Good info. I use Edinburgh (spelled right??) meats. about 75 to 80 depending on what you want done. That 80 includes 10 lbs of bulk italian sausage. It is a little more for italian links. Good work and you can get your hide back if you want it. Hope to use them a bunch this year!!!

Huntinbull


----------



## Header (Apr 14, 2004)

Razu, located in paris township off route 172 between minerva and louisville 
come on now 172 does not go between these towns. 44 & 30 do.
Do you mean rt172 in Paris, little burg of a town. I've seen one in the town and 1 just east of Paris just south of 172. Let me know I might use them, I'm in Canton and thought of Don's custom meats south of Wanyesburg on 171. He charges $80. for basics but are very clean and vacuum sealed.


----------



## phisherman (Jun 10, 2004)

Here's a good list of places that process... http://www.thenaturalresource.com/hunting/BUTCHERS_00.php


----------



## razu (Jun 19, 2006)

sorry for the confusion header should have read paris: between minerva and louisville-east canton just to give an idea for those who never heard of little burg called paris


----------



## joerugz (Feb 28, 2007)

I've had trail bologna from Huty's and it AWESOME!


----------



## mandolinsuperstar (Feb 20, 2006)

Can anyone recommend a place to have deer processed near Parma OH? I've slowly accumulated my safety course, some gear, and some places to hunt over the last few years, and will hopefully take my first deer this fall/winter. I have no idea where to take it for processing. 

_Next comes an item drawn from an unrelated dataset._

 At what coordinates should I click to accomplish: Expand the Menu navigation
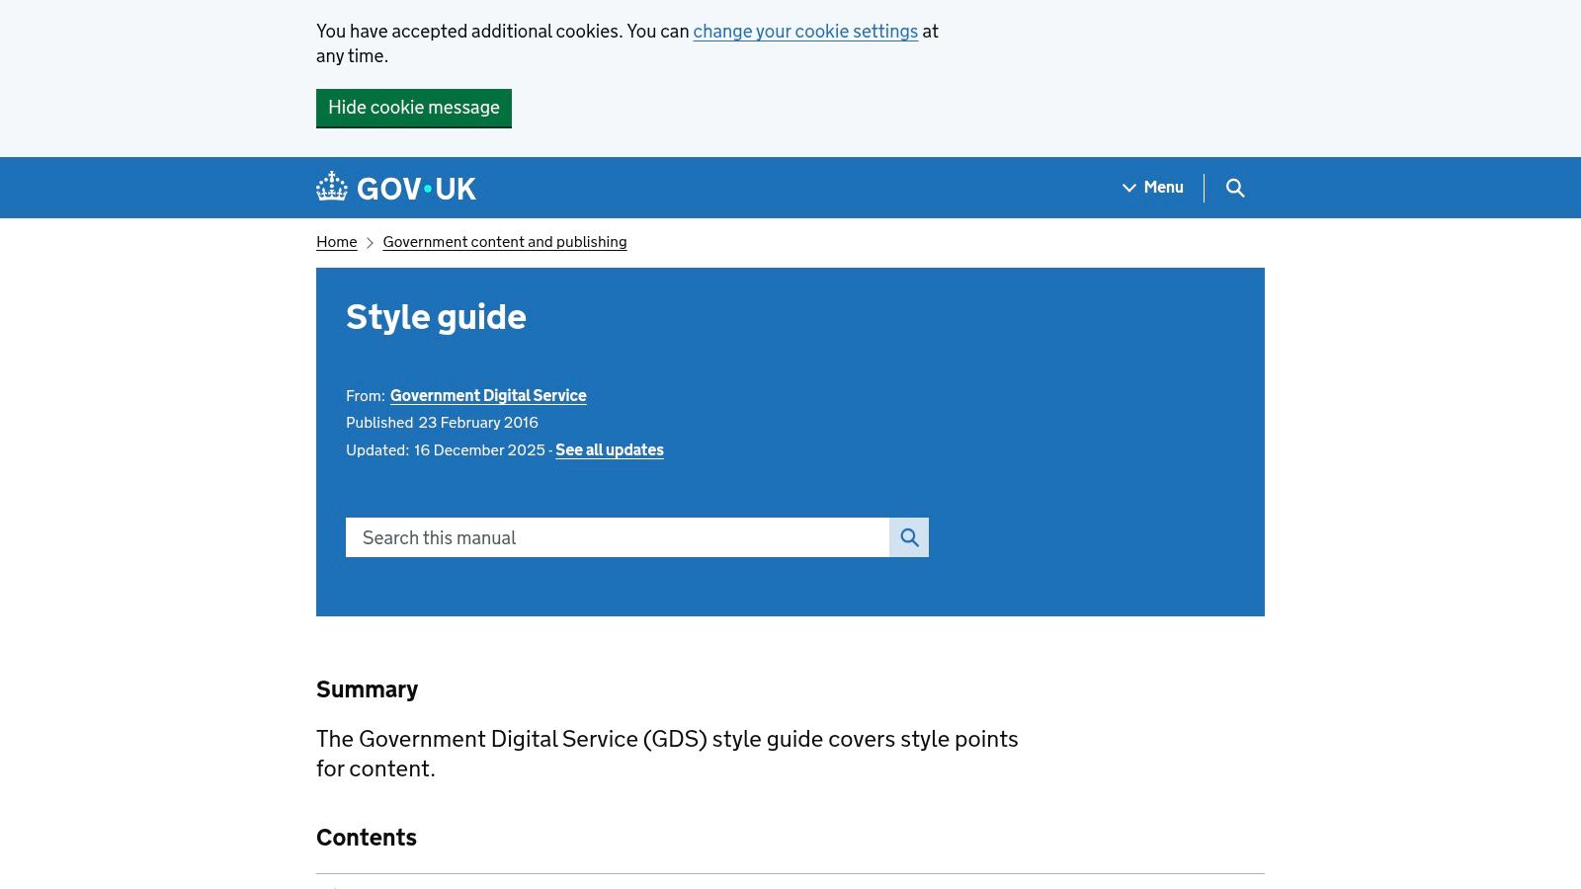tap(1162, 188)
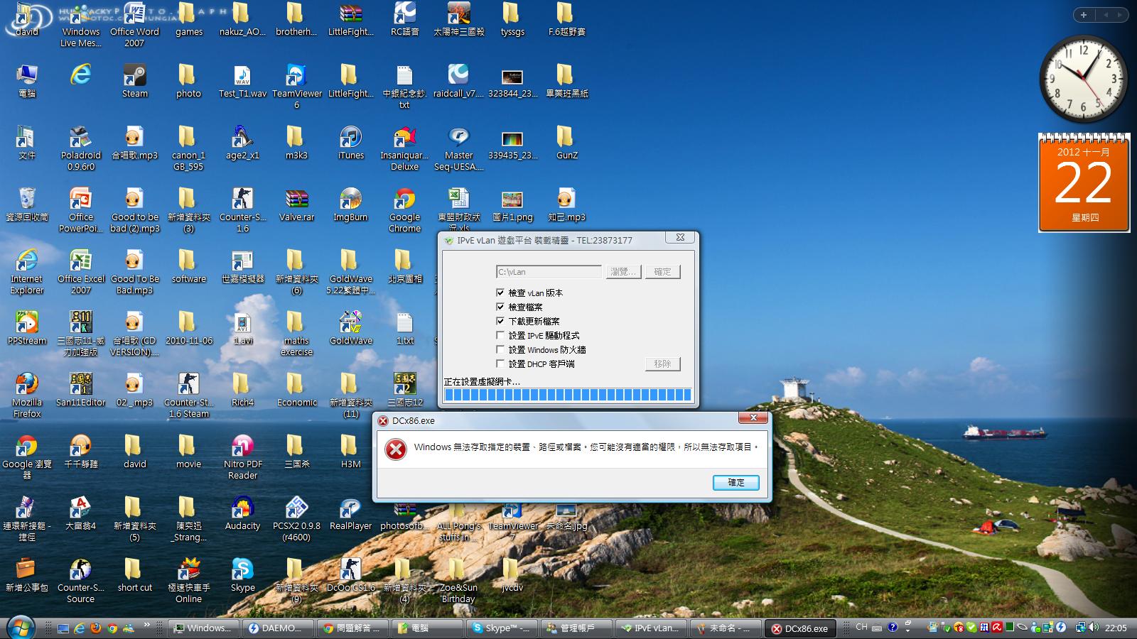Uncheck the 下載更新檔案 checkbox
Viewport: 1137px width, 639px height.
[x=500, y=321]
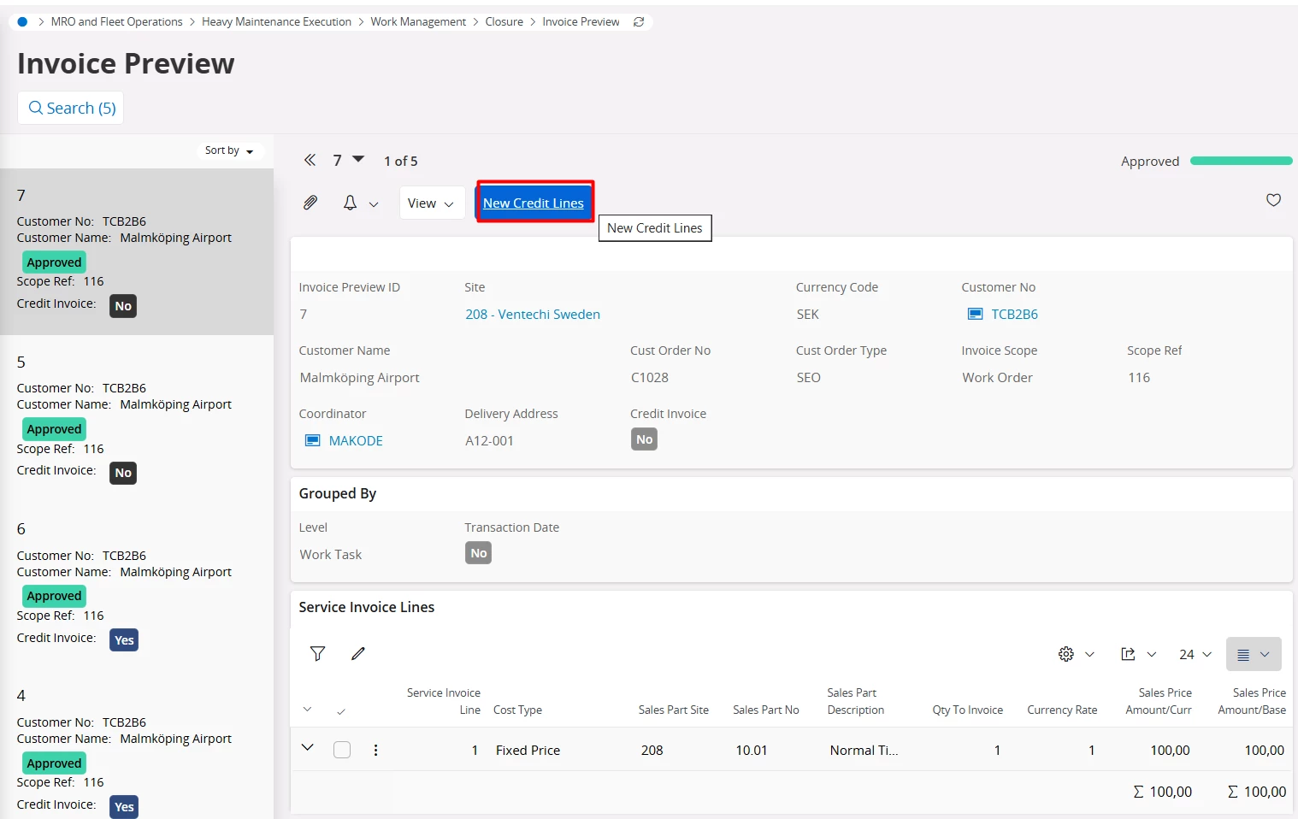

Also, how does it generally work? Do you just show up with a field dressed animal and drop it off, or do you need reservations? 

Any info is appreciated (Ravenna is a little far to drive but this thread seemed like a good place to start). Thanks!


----------



## Fishers of Men (Jul 29, 2005)

mandolinsuperstar said:


> Can anyone recommend a place to have deer processed near Parma OH? I've slowly accumulated my safety course, some gear, and some places to hunt over the last few years, and will hopefully take my first deer this fall/winter. I have no idea where to take it for processing.
> 
> Also, how does it generally work? Do you just show up with a field dressed animal and drop it off, or do you need reservations?
> 
> Any info is appreciated (Ravenna is a little far to drive but this thread seemed like a good place to start). Thanks!


I dont know who is in your area, but I get quite a few from cleve because 480 and the turnpike also from parma run right to me. I can take them 24 hrs and usually you get them back in 2 days until wed of gun season, then it takes a lil longer.


----------